# Transforming the data

In [None]:
# Import pandas
import pandas as pd

# 1. `.map()` method

- this method on Series accepts a function or dict-like object containing a mapping
- it is a convenient way to perform element-wise transformations and other data cleaning-related operations
- it takes a function as a parameter along with a sequence of iterables (list, tuple, dictionary, set, or Series) and returns an output after applying the function to each iterable which is present in the sequence
- the resulting values can be passed to `list()` function or `set()` function to create a list or a set

Example code:

`map(function, iterable)`

In [None]:
# Run this code
our_list = ['This', 'is', 'the', 'first', 'example']

In [None]:
# Use .map() method to get the length of the words in our_list
# Pass .list() function to create a list of resulting values
result = list(map(len, our_list))
print(result)

In the above example, `.map()` method iterates over the our_list, applies function on each element and return the length of the strings as a new list.

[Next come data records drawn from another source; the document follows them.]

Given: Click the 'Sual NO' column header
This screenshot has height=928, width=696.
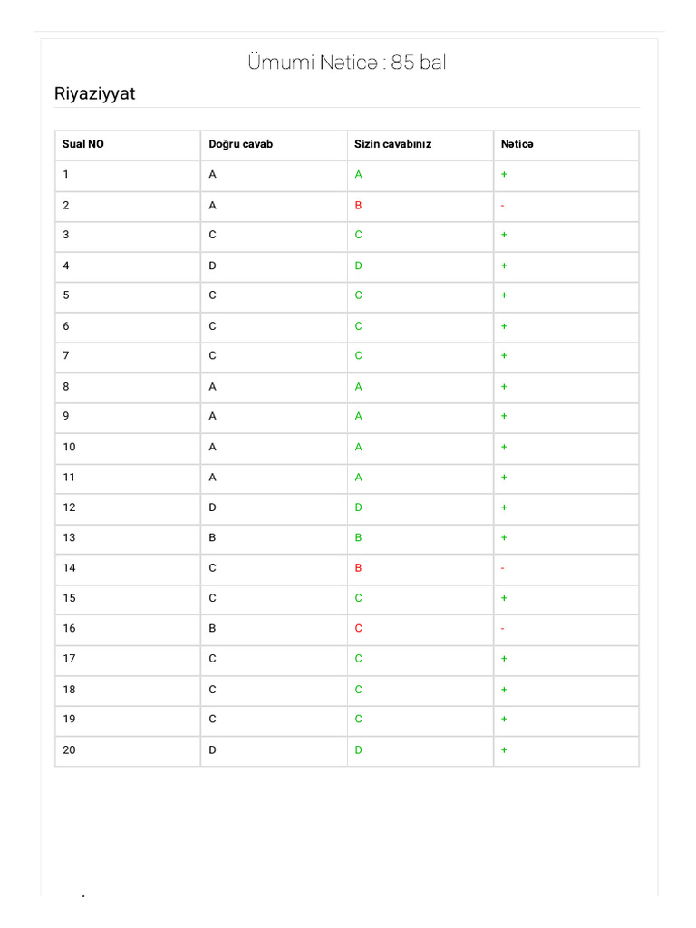Looking at the screenshot, I should pos(83,144).
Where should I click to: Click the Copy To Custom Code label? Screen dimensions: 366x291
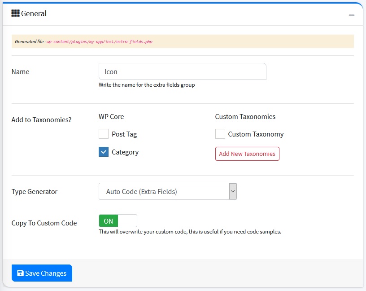point(44,223)
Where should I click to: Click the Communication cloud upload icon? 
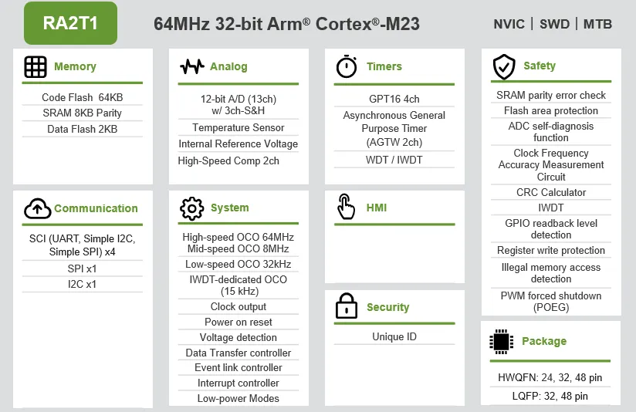pyautogui.click(x=37, y=208)
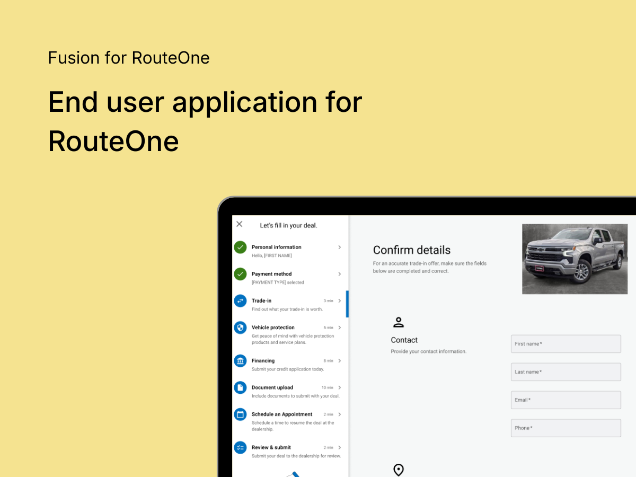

Here, we create function triple and pandas Series numbers that will be our iterable.

In [None]:
# Run this code 
def triple(x):
  return x * 3

In [None]:
# Run this code
numbers = pd.Series([15, 4, 8, 45, 36, 7])

In [None]:
# TASK 1 >>>> Apply .map() method with function triple on pandas Series 'numbers' and store it in variable result_2 
#             Print the result_2 (the result should by numbers multiply by 3)

# 2. `.apply()` method

- this method applies a function along an axis of the DataFrame $^{1}$ 
- it also works elementwise but is suited to more complex functions and operations

You can find nice comparison of `.map()` and `.apply()` methods and when to use them in [this article on stackoverflow](https://stackoverflow.com/questions/19798153/difference-between-map-applymap-and-apply-methods-in-pandas) 

In [None]:
# Run this code
students = [(1, 'Robert', 30, 'Slovakia', 26),
           (2, 'Jana', 29, 'Sweden' , 27),
           (3, 'Martin', 31, 'Sweden', 26),
           (4, 'Kristina', 26,'Germany' , 30),
           (5, 'Peter', 33, 'Austria' , 22),
           (6, 'Nikola', 25, 'USA', 23),
           (7, 'Andrej', 25, 'USA', 26)]

students_1 = pd.DataFrame(students, columns= ['student_id', 'first_name', 'age', 'city', 'score'])
print(students_1)

`.apply()` method accepts user-defined function that applies a transformation/aggregation on a DataFrame (or Series) as well.

In [None]:
# Run this code to create regular function
def score_func(x): 
    if x < 25: 
        return "Retake exam" 
    else: 
        return "Pass"

In [None]:
# Use .apply() along with score_func that 
students_1['result'] = students_1.score.apply(score_func)
print(students_1)

As we already know, regular functions are created using `def` keyword. These type of functions can have any number of arguments and expressions.

In [None]:
# Example of regular function
def multi_add(x):
    return x * 2 + 5

In [None]:
result_1 = multi_add(5)
print(result_1)

Let's compare this regular function `multi_add` with another type of functions that are called `lambda`.

**Lambda Function**:

- it is an anonymous function (it means that it's defined without the name)
- lambda can have any number of parameters, but the function body can only **contain one expression** (you can not write multiple statements in the body of lambda function) = it is used for *one-line expressions*
- it returns a function object which can be assigned to variable

General syntax: `lambda x: x`

In [None]:
# Example oflambda function
our_lambda = lambda x: x * 2 + 5
print(our_lambda(5))

This simple lambda function takes input x (in our case number 5), multiply it by 2 and add 5.
Lambda functions are commonly used along `.apply()` method and can be really useful.

For now, imagine that the score of students has not been correctly recorded and we need to multiply it with 10. We use lambda function along with `apply()` and assign it to the specific column of the dataset ('score'). 

In [None]:
students_1.score = students_1.score.apply(lambda x: x * 10)
print(students_1)

In [None]:
# TASK 2 >>>> Use .apply() method on column 'city' along with lambda to make words uppercase 
#             Do not forget assign it to this column

# References

$^{1}$ pandas. pandas.DataFrame.apply. [ONLINE] Available at: https://pandas.pydata.org/pandas-docs/stable/reference/api/pandas.DataFrame.apply.html#pandas-dataframe-apply. [Accessed 14 September 2020].

Stackoverflow. Difference between map, applymap and apply methods in Pandas. [ONLINE] Available at: https://stackoverflow.com/questions/19798153/difference-between-map-applymap-and-apply-methods-in-pandas. [Accessed 14 September 2020].